- _Data for this exercise_:

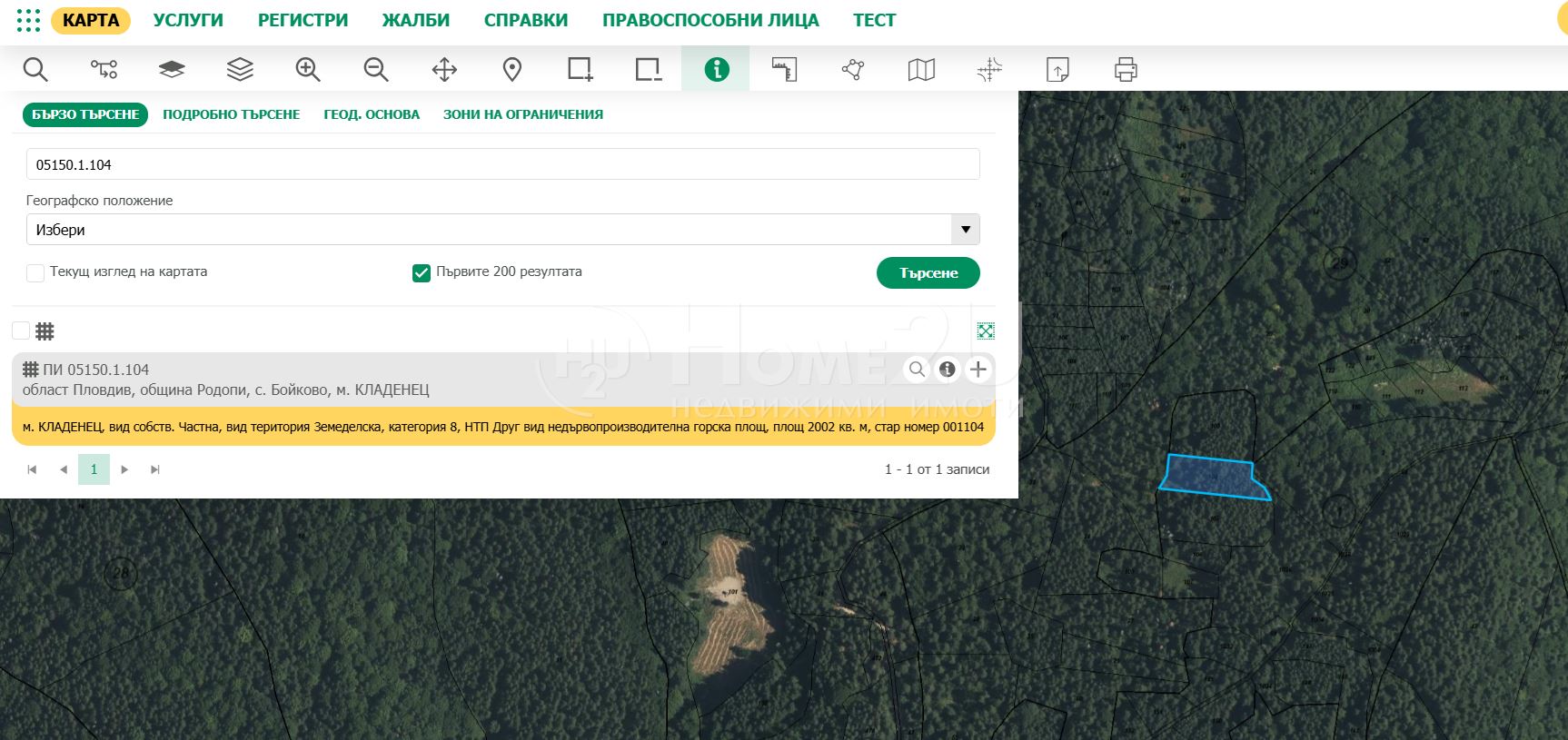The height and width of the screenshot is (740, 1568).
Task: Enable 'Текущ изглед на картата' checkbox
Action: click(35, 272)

* * *

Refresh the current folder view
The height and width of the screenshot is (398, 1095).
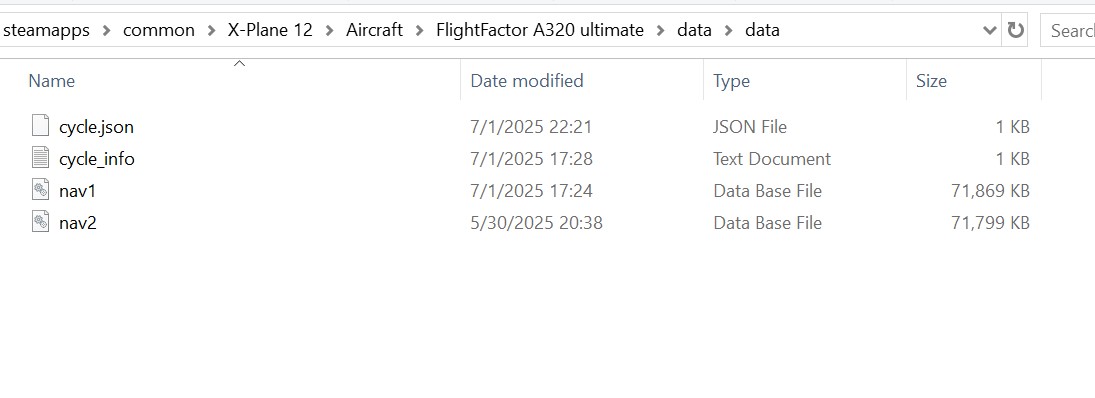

- _Task prompt_:
Write out, from the lines above, only those from the line with "Refresh the current folder view" to the line with "The height and width of the screenshot is (398, 1095).", exactly as given, including the first and the last.

- _Expected answer_:
Refresh the current folder view
The height and width of the screenshot is (398, 1095).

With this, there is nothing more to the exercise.